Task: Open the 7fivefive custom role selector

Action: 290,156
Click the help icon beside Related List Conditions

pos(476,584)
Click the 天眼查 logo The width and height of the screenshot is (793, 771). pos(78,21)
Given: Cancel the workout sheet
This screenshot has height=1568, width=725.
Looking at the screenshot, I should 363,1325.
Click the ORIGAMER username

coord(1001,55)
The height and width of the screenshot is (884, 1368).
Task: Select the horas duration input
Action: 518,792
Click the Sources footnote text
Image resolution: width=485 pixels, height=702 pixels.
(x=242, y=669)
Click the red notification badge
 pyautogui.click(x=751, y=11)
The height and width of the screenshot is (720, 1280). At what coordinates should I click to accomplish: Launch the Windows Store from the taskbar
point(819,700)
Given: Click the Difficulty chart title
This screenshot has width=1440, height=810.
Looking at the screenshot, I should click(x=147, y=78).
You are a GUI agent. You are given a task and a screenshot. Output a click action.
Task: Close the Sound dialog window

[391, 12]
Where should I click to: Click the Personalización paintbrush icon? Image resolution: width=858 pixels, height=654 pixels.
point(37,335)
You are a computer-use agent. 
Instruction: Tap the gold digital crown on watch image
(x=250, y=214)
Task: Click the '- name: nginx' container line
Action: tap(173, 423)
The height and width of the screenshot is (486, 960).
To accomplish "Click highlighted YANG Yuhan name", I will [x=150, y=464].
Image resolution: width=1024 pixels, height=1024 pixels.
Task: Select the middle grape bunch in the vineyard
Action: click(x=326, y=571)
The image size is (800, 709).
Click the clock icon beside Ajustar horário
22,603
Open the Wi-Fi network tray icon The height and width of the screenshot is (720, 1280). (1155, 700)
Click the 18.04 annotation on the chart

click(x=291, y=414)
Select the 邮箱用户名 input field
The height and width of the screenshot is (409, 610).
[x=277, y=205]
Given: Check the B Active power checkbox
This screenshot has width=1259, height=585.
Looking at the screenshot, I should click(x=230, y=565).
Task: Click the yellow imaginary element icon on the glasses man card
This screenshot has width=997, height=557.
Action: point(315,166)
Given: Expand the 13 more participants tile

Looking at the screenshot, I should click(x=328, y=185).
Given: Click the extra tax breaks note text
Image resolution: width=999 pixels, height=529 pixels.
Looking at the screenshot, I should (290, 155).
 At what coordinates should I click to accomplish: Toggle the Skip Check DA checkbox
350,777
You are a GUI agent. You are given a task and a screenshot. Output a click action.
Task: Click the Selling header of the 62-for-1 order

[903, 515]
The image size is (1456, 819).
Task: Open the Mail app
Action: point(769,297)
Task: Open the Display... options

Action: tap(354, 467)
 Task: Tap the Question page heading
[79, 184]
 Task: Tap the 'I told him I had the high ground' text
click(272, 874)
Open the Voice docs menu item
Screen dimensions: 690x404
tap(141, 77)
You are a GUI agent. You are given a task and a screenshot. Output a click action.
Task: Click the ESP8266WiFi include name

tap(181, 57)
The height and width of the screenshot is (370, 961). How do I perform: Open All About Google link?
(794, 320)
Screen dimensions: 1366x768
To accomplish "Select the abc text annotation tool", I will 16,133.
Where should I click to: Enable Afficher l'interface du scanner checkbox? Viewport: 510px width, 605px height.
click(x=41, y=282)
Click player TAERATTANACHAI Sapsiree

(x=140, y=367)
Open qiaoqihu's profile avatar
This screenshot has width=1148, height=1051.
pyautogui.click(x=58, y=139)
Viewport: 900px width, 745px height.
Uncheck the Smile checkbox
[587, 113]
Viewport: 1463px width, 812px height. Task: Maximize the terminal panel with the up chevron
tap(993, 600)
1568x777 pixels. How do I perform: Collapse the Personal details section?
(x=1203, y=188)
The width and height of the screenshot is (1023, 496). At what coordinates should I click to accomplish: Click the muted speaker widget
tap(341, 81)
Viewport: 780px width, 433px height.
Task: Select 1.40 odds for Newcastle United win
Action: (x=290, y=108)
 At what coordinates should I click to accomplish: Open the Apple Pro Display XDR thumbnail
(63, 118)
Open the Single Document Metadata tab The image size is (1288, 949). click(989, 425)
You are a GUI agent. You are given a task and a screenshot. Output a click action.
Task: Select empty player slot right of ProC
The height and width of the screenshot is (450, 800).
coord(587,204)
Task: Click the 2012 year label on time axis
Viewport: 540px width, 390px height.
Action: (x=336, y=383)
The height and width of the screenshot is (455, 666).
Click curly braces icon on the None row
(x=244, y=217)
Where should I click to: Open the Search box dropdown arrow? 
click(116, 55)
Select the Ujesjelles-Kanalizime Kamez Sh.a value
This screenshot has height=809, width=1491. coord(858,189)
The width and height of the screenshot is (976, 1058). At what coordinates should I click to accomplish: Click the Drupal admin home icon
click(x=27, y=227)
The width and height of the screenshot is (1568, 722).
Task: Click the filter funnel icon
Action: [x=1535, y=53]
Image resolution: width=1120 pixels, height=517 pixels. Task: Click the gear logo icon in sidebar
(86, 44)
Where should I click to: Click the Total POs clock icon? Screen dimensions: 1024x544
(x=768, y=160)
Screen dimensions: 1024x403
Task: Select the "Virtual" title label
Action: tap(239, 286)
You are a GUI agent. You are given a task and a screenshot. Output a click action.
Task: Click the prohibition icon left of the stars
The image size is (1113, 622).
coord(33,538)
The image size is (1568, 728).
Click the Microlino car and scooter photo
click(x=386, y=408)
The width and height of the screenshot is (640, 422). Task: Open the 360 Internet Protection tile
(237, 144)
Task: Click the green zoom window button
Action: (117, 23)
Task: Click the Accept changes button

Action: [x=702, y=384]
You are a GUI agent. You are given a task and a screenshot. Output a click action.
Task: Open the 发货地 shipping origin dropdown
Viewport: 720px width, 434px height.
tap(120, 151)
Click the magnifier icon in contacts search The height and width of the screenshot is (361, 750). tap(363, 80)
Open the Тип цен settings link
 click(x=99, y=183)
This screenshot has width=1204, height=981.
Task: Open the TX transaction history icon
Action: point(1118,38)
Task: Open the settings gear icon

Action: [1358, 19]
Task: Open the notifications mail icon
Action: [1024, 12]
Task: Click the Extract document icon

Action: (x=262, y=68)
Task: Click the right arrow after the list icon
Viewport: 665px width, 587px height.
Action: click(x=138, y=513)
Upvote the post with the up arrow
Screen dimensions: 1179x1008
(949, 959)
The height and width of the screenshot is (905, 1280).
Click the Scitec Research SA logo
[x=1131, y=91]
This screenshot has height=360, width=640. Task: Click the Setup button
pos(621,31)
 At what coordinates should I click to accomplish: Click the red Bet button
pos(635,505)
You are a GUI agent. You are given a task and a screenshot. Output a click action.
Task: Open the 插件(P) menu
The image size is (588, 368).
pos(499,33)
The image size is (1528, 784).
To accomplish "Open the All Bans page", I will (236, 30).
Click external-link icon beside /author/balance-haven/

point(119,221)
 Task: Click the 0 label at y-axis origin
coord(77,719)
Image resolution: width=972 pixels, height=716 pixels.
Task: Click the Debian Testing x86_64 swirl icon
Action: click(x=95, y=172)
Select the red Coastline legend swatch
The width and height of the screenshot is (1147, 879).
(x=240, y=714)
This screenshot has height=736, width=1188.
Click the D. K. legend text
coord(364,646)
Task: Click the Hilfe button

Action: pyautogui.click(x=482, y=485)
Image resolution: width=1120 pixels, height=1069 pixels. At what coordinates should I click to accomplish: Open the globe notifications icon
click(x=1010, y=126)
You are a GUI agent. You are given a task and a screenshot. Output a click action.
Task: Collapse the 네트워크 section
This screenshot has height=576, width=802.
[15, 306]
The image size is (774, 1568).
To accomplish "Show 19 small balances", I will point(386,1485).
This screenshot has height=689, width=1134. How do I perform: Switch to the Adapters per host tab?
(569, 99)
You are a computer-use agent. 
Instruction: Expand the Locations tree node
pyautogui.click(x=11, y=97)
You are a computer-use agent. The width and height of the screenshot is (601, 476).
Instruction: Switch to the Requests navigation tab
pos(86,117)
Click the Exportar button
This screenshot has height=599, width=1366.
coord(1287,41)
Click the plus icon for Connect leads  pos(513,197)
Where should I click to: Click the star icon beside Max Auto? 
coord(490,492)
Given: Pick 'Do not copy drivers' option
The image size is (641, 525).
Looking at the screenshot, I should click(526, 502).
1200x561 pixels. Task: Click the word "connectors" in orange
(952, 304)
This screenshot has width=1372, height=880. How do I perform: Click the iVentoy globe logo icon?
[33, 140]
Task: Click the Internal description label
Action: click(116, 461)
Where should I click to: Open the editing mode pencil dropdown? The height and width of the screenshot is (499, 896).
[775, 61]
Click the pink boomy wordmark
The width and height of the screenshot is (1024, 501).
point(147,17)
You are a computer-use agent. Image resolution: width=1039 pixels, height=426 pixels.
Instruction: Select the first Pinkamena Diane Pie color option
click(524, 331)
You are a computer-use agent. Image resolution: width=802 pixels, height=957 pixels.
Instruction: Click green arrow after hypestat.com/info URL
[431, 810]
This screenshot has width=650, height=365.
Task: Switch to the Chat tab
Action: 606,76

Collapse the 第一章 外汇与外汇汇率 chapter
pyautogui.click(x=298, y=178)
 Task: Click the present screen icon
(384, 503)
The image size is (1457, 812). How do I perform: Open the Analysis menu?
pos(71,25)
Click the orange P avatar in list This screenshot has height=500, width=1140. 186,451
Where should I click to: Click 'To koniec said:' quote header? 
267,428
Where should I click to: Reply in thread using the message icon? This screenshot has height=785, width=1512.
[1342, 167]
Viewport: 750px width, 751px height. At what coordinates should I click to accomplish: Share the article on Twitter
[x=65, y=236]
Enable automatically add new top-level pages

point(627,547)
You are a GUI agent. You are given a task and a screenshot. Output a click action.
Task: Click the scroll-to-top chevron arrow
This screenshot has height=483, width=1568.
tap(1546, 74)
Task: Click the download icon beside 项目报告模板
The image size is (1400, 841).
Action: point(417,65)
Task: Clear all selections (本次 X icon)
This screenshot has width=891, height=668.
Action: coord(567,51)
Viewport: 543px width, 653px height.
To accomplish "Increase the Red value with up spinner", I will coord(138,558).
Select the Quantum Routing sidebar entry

|---|

● **To do**
Find all lines holding the word "avatar" in the records above and copy them.

● **Written answer**
Open qiaoqihu's profile avatar
Click the orange P avatar in list This screenshot has height=500, width=1140. 186,451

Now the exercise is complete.